Far-right National Security Minister Itamar Ben Gvir on Tuesday said he was moving forward with his push to make it easier to get a firearm license, amid his ongoing attempt to increase the number of guns on the streets.
Ben Gvir says having more licensed gun carriers could help in an effort to combat waves of terror attacks and criminal gun violence that police and security forces have struggled to contain.
Under current guidelines, military service entitles an applicant to a gun license only if they served in combat infantry units.
The changes proposed by Ben Gvir — which, according to a statement from his office, he discussed with police representatives and other officials — would extend that eligibility to any veteran of combat service, including those who served in armored and artillery units and the Border Police, along with Hesder yeshiva students — who do a shortened military stint and also spend time studying in yeshiva — and Magen David Adom ambulance service volunteers.

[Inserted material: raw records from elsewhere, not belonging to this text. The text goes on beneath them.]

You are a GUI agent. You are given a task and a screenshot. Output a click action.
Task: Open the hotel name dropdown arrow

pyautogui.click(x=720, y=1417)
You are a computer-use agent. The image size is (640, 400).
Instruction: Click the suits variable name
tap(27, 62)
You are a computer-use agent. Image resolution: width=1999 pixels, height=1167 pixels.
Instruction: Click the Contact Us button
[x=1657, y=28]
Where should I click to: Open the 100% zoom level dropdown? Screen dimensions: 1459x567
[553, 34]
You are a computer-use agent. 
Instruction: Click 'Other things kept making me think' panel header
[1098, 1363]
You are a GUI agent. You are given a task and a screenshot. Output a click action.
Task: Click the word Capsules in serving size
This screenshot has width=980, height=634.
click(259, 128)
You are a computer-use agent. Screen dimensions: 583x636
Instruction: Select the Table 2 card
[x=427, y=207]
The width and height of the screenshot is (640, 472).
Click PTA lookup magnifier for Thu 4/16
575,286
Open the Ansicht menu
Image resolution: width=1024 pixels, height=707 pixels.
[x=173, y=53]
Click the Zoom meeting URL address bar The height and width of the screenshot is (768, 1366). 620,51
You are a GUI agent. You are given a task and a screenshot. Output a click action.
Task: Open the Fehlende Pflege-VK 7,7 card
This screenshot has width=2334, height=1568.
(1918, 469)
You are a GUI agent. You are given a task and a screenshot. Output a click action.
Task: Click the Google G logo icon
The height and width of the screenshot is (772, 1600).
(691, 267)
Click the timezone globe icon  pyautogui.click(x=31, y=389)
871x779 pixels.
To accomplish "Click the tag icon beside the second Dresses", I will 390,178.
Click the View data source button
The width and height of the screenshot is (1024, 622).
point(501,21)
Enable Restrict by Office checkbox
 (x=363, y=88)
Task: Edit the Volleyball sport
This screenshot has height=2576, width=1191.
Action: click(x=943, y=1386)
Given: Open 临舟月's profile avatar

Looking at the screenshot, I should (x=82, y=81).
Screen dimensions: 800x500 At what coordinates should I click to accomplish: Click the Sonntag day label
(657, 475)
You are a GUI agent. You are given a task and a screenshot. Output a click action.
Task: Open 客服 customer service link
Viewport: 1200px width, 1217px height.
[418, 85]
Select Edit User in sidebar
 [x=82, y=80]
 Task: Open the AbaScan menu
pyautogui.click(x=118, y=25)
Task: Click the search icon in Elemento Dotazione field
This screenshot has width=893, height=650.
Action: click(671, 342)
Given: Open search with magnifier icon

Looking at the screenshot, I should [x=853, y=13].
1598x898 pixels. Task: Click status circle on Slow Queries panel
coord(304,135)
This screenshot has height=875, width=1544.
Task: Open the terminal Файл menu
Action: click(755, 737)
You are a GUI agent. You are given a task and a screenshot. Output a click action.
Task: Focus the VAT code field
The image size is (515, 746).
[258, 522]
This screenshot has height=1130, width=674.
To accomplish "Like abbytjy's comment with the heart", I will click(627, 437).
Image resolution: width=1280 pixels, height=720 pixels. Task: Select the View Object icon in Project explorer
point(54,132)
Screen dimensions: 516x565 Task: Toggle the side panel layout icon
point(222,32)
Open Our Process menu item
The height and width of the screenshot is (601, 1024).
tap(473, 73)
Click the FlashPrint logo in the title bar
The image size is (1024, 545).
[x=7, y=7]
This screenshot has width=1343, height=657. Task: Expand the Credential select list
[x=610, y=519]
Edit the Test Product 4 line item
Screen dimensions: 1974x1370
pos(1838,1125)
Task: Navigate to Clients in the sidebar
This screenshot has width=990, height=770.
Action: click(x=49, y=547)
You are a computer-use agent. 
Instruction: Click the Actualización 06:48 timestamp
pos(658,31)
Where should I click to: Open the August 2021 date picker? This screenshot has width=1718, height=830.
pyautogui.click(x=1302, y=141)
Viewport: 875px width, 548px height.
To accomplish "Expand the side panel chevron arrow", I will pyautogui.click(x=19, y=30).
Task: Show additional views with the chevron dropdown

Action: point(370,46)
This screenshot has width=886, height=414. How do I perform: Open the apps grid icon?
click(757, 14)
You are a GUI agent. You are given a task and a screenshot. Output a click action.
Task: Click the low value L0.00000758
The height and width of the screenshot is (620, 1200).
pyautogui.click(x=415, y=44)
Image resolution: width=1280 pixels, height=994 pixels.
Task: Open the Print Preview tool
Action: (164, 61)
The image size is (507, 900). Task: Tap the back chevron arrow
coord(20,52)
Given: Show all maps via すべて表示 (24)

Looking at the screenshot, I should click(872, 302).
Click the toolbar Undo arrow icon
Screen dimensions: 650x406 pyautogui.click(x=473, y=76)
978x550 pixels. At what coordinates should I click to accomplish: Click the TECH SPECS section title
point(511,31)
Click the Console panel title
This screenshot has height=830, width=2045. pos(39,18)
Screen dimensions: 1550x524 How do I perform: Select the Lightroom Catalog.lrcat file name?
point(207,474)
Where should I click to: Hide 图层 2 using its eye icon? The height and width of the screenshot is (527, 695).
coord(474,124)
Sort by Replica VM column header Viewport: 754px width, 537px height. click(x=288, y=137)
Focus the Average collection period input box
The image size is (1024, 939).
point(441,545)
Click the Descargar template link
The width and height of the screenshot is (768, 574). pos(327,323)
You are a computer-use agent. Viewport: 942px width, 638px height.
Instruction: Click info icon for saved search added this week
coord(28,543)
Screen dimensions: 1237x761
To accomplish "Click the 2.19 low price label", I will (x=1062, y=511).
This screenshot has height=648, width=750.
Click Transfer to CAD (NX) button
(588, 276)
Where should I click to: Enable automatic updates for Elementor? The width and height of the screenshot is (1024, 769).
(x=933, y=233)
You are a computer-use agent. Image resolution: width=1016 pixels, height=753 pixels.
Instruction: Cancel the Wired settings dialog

The statement also boasted of a massive expansion in the number of gun licenses handed out by his ministry due to streamlining measures – 11,393 in the last four months, compared to 4,054 over the equivalent period last year.
Ben Gvir had in February instructed the National Security Ministry’s firearm licensing department to work under emergency guidelines through May of this year, including by working longer hours and enlisting more staff.
Gun control in Israel has traditionally been relatively strict, with licenses generally only granted to those who can show a need for extra security in their line of work or daily life. Citizens in nearly all cases can own a single gun and only 50 bullets at a given time.
“What we’re enacting here is a lifesaving measure,” Ben Gvir said in Tuesday’s statement. “We’re rectifying a years-long injustice by enabling combat soldiers who defend the State of Israel to protect their own lives and the lives of their families.”
Critics have warned that increasing the number of firearms comes with significant risks, including suicides, violence against women, road rage incidents, and murders. According to data from the Association for Civil Rights in Israel, of 32 women murdered with firearms between 2019 and 2021, nine were killed by people with licensed guns.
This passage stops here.